Over the passage of time, however, the European Cross Country changed face again, and since 2013, both the senior men’s and senior women’s races have been regularly won by African-born athletes: Alemayehu Bezabeh from Ethiopia, who won for Spain in 2013, and Kenya’s Polat Kemboi Arikan and Ali Kaya, who won for Turkey in 2014 and 2015. That 2015 women’s title went to Sifan Hassan from Ethiopia, now running for the Netherlands, and for the last three years the women’s title was won by Yasemin Can, the Kenyan woman running for Turkey, despite neither living nor ever even training there.
That situation eventually forced World Athletics, the governing body of the sport, to close a loophole in the rules which allowed for any switching of allegiance to be fast-tracked, provided both countries involved agreed.
Gidey’s case and inclusion in the Irish team for Sunday, as unavoidably comparable as it might be, couldn’t be further removed or more different. Because his is a case not of switching nationality, but finding one, and without applying any undue pressure or expectation can for others be certainly worth aspiring towards.
It’s just two years since Gidey arrived in Ireland from his native Eritrea, via a series of refugee camps including several extended months in the northern French port city of Calais, an ordeal only he can ever fully understand. From there he quickly settled into his new surrounds at Le Chéile Secondary School in Tyrellstown, west Dublin, and where his aptitude for distance running was first discovered, also under the careful nurturing of Joe Cooper and Noel Guiden at Clonliffe Harriers.

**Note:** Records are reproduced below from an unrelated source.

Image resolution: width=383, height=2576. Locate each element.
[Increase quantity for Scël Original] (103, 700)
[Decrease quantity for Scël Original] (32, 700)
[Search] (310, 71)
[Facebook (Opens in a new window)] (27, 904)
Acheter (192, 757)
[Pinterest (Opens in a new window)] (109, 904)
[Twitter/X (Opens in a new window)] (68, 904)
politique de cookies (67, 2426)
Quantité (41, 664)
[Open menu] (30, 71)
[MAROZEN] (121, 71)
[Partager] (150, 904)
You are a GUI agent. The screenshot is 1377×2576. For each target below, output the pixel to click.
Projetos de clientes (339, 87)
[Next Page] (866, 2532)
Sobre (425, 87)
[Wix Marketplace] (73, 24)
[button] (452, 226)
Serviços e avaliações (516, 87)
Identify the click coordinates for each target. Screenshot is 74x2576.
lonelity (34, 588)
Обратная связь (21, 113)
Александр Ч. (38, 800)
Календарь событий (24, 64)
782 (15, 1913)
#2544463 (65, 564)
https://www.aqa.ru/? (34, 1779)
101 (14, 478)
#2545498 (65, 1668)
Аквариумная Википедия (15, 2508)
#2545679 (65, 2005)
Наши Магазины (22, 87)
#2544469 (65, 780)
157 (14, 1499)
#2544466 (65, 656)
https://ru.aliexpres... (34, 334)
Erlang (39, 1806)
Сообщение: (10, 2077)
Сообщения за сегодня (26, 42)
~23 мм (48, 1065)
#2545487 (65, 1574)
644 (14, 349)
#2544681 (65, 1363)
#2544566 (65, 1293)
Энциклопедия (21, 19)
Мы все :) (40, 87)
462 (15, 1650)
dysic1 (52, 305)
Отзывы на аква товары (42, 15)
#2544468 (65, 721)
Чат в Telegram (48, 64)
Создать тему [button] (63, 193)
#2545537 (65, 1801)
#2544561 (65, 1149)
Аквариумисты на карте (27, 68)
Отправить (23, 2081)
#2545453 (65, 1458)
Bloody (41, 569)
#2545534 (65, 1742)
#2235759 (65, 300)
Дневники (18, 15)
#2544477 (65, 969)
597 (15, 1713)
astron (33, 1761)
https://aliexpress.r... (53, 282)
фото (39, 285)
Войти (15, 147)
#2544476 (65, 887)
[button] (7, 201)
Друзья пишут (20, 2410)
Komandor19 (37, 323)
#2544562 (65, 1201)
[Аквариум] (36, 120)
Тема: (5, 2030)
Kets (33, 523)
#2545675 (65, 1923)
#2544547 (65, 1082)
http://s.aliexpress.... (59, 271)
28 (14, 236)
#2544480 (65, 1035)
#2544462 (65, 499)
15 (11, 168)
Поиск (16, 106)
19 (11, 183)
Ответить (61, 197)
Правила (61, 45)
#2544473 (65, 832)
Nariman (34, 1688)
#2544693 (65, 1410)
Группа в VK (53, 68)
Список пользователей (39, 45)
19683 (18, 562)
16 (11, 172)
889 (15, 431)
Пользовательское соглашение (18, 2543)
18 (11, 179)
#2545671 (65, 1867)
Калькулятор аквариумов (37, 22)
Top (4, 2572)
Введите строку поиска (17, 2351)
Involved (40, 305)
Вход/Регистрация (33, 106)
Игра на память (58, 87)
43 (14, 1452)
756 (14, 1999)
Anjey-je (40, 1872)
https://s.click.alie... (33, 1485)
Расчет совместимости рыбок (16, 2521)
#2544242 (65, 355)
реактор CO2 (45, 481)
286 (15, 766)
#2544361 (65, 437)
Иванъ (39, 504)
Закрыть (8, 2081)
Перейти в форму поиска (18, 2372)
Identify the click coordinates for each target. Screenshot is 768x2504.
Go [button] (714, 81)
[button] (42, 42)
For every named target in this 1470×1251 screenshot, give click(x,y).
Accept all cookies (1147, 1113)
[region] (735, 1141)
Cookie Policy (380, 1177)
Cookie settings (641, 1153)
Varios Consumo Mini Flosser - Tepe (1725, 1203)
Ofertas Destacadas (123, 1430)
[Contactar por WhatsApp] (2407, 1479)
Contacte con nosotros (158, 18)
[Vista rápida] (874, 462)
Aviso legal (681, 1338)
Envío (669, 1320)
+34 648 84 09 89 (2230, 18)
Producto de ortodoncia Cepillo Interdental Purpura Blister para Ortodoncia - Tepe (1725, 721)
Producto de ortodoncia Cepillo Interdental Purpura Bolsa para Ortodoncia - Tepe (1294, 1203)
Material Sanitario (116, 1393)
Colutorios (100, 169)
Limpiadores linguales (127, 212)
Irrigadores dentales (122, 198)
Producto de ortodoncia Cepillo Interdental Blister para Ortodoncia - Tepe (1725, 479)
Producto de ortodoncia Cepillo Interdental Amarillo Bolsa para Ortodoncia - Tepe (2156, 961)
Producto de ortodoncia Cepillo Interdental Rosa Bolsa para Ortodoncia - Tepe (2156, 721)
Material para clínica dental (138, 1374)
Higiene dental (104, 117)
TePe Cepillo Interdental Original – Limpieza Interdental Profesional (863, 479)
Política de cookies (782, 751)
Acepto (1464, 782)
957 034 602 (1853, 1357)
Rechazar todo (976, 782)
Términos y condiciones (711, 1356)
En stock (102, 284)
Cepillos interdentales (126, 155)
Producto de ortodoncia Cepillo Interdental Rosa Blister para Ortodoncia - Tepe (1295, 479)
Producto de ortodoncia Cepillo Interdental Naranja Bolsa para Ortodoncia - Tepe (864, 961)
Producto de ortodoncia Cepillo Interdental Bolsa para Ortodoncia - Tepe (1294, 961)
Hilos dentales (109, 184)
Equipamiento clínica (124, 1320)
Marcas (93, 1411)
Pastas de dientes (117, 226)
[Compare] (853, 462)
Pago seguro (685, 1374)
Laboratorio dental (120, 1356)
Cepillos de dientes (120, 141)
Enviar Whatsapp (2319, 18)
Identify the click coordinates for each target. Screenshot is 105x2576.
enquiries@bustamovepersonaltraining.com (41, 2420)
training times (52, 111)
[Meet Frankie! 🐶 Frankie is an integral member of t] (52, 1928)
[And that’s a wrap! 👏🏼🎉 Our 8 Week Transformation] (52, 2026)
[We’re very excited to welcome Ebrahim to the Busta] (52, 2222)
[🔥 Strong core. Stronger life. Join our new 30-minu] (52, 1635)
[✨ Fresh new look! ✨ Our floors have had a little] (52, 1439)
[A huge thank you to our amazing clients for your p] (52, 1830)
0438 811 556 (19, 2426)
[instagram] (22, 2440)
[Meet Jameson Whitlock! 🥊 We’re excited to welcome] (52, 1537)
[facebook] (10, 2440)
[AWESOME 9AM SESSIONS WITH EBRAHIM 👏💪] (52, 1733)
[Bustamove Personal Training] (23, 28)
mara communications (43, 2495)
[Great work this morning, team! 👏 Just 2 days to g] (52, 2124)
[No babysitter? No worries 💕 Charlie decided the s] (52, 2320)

Within a few months of his arrival, Gidey won an Irish Schools Cross Country in Waterford. In May 2018, he created his own special piece of Schools Athletics history when lapping the entire field to win the senior boys 5,000m at the Leinster championships in Santry, clocking 15:24.43. Last May, he broke the 39-year-old championship record going all the way back to 1980, winning in 14:34:22, before collecting another All-Ireland title on the track in Tullamore.
When I saw him win the Irish Schools Cross Country last March, staged over the flatly spacious grounds of Clongowes Wood College in Co Kildare, it was clear Gidey’s impact and influence went beyond his running, many of his classmates there to embrace him at the finish as one of their own. It was an extraordinary moment of both inclusion and integration and not just in the sporting sense.
With his refugee status and residency papers in hand, Athletics Ireland secured a Schengen Visa which allowed him to travel and compete in Lisbon, his Irish passport forthcoming. Last week he was named the Irish Schools athlete of 2019 at the Athletics Ireland awards, further recognition of finding not just his new nationality but his new home.